Thankfully, Staples befriended Mac Miller and the two released Stolen Youth. Staples has said that Miller helped refined his skills as a rapper, “Like, he would sit there and teach me how to make sure I’m on beat, and like rap with certain energy. It took a long time... I was other everyday with nothing else to do for, like, months, and he was teaching me how to rap on beat, how to project. I didn’t know how to ad-lib, I didn’t know what ad-libs was!” It’s a great match because both were shedding off expectations that were thrust upon them: Staples was known best for his association with Earl Sweatshirt; Mac Miller didn’t want to just be known as a frat rapper and was taking steps to be taken seriously as, not just a rapper, but also as a producer. Both start to take shape as the artists that we would know them as on this mixtape. Released two mere days after Miller’s Watching Movies With the Sound Off—effectively Miller’s coming out as a serious artist—you get some of the same features (Ab-Soul and ScHoolboy Q) to sweeten the deal, broadening Vince Staples’ phonebook. Miller casts the net wide for these beats under his pseudonym Larry Fisherman in a way that makes it feel like he was trying to figure out what style fit Staples best, so you get the haunted playground vibe of “Fantoms,” the soft cloud rap of “Killin Y’all” and the clunky organ-led boom bap of “Sleep.” “Stuck in My Ways” is my favourite track here, but that might just be because of a clever Portishead flip.
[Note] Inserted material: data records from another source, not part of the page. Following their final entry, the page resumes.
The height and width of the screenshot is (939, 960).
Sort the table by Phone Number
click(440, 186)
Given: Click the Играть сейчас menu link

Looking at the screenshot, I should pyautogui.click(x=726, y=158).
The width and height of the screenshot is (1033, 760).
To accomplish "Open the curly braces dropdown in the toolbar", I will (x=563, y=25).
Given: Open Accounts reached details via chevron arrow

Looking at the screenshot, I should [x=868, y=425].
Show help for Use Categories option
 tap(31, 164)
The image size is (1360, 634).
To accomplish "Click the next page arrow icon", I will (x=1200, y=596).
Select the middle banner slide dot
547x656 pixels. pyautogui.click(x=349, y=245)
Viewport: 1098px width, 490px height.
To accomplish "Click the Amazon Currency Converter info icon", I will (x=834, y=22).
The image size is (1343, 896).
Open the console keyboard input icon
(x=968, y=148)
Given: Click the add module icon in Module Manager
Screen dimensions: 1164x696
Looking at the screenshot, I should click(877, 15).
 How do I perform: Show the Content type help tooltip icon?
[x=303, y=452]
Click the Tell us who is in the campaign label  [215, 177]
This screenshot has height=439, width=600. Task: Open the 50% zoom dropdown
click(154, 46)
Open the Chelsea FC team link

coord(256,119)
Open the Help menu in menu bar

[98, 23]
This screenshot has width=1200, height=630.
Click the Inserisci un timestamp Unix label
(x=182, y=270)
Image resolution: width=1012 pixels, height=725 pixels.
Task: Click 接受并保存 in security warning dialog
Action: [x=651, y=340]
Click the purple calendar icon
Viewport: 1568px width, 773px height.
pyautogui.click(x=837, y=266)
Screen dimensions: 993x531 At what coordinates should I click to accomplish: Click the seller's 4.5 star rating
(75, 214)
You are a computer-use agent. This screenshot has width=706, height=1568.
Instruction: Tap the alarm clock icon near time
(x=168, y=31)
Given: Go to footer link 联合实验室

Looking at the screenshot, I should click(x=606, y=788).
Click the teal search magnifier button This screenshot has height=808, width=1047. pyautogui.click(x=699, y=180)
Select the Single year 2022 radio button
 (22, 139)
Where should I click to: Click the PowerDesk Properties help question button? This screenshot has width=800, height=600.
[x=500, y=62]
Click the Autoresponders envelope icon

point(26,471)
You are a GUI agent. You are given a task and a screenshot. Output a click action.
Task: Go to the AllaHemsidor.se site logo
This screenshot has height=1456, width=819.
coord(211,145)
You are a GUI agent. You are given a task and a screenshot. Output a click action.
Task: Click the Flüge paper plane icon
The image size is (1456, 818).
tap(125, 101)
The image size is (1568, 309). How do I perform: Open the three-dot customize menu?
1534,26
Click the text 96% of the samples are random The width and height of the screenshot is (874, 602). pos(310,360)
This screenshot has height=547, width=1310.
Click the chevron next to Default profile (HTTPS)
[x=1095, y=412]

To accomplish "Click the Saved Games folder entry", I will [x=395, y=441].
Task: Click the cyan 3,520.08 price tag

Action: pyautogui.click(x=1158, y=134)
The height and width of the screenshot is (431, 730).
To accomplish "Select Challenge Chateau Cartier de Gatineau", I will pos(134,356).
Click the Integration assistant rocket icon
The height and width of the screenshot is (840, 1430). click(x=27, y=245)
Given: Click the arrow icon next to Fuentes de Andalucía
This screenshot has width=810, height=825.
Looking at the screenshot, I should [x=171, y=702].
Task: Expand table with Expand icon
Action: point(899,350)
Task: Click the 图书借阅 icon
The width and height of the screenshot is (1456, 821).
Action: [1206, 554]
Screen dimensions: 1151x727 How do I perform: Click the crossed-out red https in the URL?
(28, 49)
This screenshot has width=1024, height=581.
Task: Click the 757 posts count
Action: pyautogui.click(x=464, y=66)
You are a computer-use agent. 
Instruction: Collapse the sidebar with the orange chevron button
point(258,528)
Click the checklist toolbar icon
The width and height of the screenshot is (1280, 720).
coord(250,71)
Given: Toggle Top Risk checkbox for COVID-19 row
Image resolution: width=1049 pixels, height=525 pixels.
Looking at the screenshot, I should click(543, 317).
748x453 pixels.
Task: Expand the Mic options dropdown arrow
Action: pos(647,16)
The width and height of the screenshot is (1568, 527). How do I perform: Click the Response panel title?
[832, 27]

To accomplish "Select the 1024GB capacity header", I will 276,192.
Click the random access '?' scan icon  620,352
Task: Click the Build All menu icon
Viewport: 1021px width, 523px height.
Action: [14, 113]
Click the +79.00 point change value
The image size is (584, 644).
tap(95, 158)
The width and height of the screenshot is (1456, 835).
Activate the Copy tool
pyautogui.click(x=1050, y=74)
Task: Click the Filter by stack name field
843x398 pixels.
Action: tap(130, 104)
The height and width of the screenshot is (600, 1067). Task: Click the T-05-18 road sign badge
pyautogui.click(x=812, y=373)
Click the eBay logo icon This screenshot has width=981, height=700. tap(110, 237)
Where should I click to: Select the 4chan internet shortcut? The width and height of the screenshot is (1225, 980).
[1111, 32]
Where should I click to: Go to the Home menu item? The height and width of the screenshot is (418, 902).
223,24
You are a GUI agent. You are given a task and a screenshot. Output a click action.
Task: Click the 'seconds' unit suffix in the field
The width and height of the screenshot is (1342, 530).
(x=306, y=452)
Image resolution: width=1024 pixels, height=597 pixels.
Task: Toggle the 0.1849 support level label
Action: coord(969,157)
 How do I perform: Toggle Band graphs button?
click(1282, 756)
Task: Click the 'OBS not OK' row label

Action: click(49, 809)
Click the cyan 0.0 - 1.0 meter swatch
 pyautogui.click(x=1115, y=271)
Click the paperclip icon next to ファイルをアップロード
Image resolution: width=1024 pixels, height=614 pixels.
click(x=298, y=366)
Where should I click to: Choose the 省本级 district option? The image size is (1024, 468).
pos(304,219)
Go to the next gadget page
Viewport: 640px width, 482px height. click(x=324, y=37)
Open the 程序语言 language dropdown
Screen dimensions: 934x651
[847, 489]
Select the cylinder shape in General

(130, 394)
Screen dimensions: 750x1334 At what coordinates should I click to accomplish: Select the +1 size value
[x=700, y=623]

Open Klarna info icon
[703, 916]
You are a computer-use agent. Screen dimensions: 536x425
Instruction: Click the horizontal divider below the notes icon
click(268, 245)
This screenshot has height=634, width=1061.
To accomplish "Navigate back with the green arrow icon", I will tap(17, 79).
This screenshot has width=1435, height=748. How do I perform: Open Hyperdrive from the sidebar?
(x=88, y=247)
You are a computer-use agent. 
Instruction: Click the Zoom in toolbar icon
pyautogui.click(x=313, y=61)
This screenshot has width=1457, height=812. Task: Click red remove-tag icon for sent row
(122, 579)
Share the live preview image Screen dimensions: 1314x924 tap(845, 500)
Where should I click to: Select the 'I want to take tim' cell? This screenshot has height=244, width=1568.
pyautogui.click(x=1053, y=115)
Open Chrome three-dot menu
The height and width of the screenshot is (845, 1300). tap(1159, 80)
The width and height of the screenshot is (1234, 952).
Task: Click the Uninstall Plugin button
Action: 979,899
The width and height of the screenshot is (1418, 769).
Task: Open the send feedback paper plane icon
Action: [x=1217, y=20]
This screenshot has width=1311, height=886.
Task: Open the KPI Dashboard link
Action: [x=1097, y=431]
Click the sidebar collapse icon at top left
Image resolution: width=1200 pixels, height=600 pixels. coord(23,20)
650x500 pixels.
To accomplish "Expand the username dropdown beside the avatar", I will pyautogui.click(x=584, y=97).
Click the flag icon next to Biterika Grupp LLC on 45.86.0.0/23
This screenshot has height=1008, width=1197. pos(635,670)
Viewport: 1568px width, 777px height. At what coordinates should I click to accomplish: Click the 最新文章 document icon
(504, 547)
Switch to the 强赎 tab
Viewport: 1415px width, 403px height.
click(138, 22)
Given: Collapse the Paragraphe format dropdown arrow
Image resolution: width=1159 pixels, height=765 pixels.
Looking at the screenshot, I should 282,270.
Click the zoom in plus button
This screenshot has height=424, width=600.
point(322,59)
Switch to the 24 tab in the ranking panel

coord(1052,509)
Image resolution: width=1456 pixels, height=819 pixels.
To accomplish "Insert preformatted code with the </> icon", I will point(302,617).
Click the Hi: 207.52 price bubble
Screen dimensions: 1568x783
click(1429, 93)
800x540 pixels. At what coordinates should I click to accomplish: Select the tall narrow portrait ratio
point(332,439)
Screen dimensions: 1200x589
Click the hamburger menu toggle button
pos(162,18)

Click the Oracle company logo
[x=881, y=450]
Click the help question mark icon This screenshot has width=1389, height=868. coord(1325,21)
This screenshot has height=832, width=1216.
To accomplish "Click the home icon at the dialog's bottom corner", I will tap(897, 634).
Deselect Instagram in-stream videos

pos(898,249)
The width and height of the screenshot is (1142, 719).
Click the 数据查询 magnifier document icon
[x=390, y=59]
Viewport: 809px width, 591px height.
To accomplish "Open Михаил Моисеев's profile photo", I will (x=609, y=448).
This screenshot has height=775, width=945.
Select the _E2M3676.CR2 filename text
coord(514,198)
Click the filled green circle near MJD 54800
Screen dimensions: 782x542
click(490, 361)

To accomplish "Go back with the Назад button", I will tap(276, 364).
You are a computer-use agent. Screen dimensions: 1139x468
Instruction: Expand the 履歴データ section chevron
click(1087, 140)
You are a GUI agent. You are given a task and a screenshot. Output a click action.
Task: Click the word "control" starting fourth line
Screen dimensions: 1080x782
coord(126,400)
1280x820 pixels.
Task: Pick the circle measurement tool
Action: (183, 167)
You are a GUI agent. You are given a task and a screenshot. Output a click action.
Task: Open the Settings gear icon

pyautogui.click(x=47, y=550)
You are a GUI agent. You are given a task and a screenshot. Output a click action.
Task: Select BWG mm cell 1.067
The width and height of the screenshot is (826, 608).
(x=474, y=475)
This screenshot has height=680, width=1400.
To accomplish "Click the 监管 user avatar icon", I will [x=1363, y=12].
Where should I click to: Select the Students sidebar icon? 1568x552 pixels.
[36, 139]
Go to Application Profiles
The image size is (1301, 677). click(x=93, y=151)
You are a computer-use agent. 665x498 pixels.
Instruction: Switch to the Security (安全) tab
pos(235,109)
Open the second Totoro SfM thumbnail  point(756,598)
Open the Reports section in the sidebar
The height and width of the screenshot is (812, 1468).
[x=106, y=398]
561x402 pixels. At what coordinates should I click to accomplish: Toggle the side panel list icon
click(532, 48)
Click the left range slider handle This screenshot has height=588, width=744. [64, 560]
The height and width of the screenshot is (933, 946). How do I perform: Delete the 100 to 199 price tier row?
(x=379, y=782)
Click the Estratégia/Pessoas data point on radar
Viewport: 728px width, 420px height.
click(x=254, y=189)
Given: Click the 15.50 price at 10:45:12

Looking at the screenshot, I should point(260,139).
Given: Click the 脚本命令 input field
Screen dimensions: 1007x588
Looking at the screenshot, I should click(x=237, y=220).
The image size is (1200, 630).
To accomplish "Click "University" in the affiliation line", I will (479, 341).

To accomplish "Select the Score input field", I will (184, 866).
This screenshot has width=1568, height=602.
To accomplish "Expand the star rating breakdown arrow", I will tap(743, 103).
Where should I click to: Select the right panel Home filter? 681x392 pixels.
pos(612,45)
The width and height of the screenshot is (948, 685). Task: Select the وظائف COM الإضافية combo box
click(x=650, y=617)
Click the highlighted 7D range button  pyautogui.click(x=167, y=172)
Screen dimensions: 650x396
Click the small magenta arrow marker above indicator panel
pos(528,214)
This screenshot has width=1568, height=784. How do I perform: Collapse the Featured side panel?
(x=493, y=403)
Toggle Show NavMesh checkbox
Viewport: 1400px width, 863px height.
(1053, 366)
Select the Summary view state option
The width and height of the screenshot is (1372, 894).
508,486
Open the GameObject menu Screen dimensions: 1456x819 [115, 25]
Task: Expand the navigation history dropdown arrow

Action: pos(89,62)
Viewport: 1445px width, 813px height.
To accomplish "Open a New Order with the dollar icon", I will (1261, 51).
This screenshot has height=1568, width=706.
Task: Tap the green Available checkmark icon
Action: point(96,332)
It’s either Stolen Youth or Shyne Goldchain II that are his best mixtape. The majority of the songs are produced by No I.D. (even if they’re likely cast-offs from Common), the most professional sounding beats he’s rapped over thus far. But Staples’ lyrics start moving away from the scattershot lyricism of his earlier work for straight-up autobiography. “Nate” differentiates him from any other gangsta rapper from his coast at this time as he dedicates a song to his father who, “Used to think he was unbreakable (because) he did fed time,” and ultimately leads to the visceral punch, “As a kid all I wanted was to kill a man / Cause my daddy did it.” Elsewhere, “Oh You Scared” is his first of many great tracks in his discography. “Most of the time that I’ve been living, we been public housing tenants” is how the first verse starts, “Never had no pot to piss so bitch, excuse me if I brag a lot,” immediately tying the song back to “Humble” earlier where he boasted, “Homie, I ain’t humble, I deserve this shit.” The second verse gets into detail about his mother’s turn to religion after his father went to prison and his own, personal feelings about the subject, “Father up in prison, Jesus here, but he ain’t struggle wit us / The church only made shit worse / The money we was given ain’t go to God / Mostly nice cars that reverends could sit in.” Jhene Aiko sweetens the deal without tipping the scales into R&B territory, pointing ahead to Staples’ similar partnership with Kilo Kush on Summertime ‘06.